Biomass boiler specialist NerG has been commissioned to deliver a 200 kW biomass boiler system for a National Trust property in England.
Wightwick Manor, a Victorian property in Wolverhampton, will use the biomass boiler to heat the entire site, including the major itself, the shop and café, and will provide carbon savings of around 85 tonnes per year – a reduction of 90%.
Until recently, Wightwick Manor was heated using two ageing and inefficient natural gas boilers. These were becoming increasingly difficult to maintain and the dependence on natural gas also left the site vulnerable to increased energy costs caused by the volatile nature of gas prices.

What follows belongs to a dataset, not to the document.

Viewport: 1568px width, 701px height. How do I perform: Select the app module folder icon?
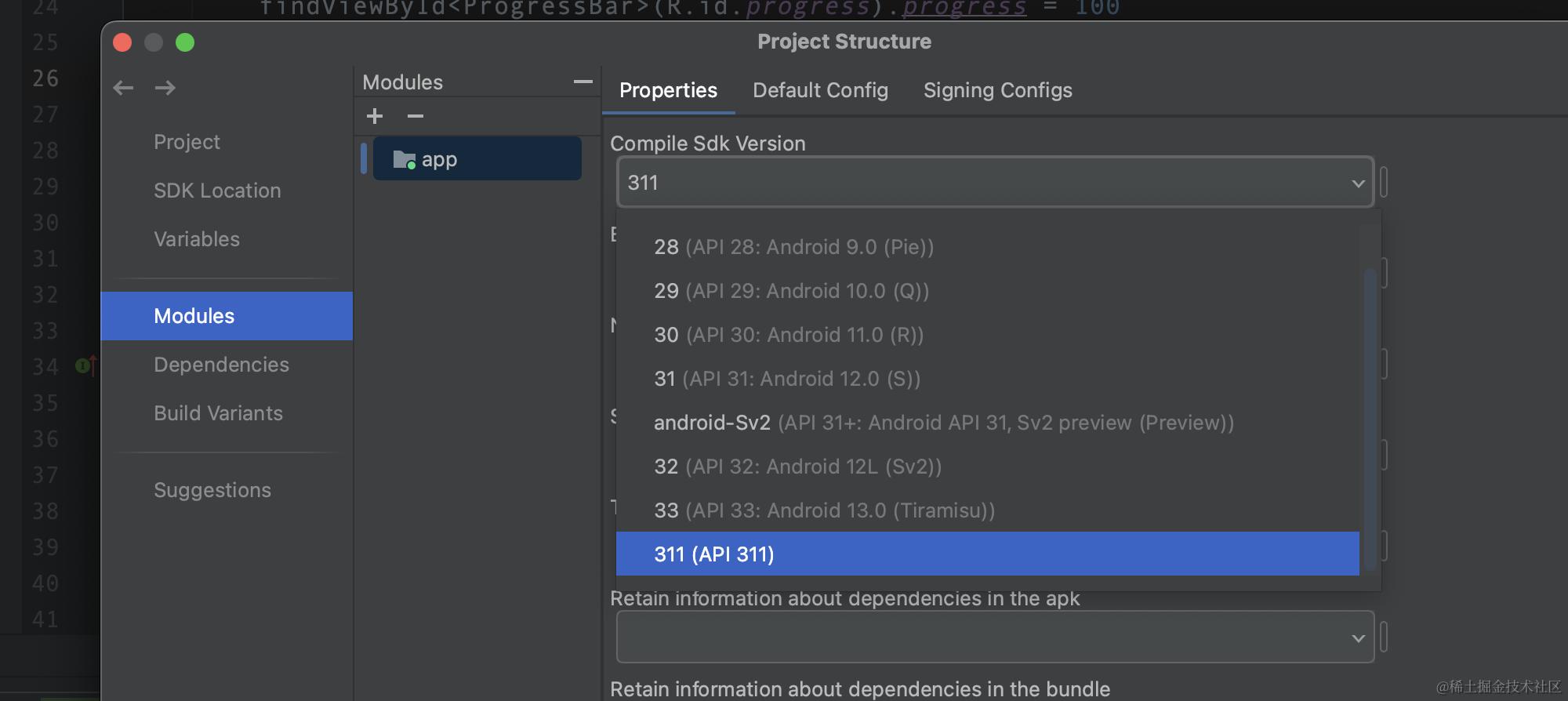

Following a competitive tender process, the National Trust, a charity for heritage conservation, chose to work with NerG to install a new heating system at the site. It had previously worked with the company at its Belton House site, where NerG delivered one of the National Trust’s largest biomass district heating systems to date.
“The National Trust is aiming to produce at least 50% of its energy from renewables moving forward, so it made perfect sense for it to opt for a biomass system to replace the ageing natural gas boilers at Wightwick Manor,” said Luke Worrall, business development manager at NerG.
“The 200 kW biomass capacity that we are delivering for Wightwick Manor is made up of two Froling P4 100 kW boilers that use wood pellets as fuel.”
The project includes an extension of the heating system in the café to open a new area, allowing more indoor seating. Overall, the project involves installing around 100 metres of underground district heating pipework. Because the manor is a listed historical property, the system has been designed to be installed as sensitively as possible.
Work on the biomass heating system started in September and it is due to be commissioned in December.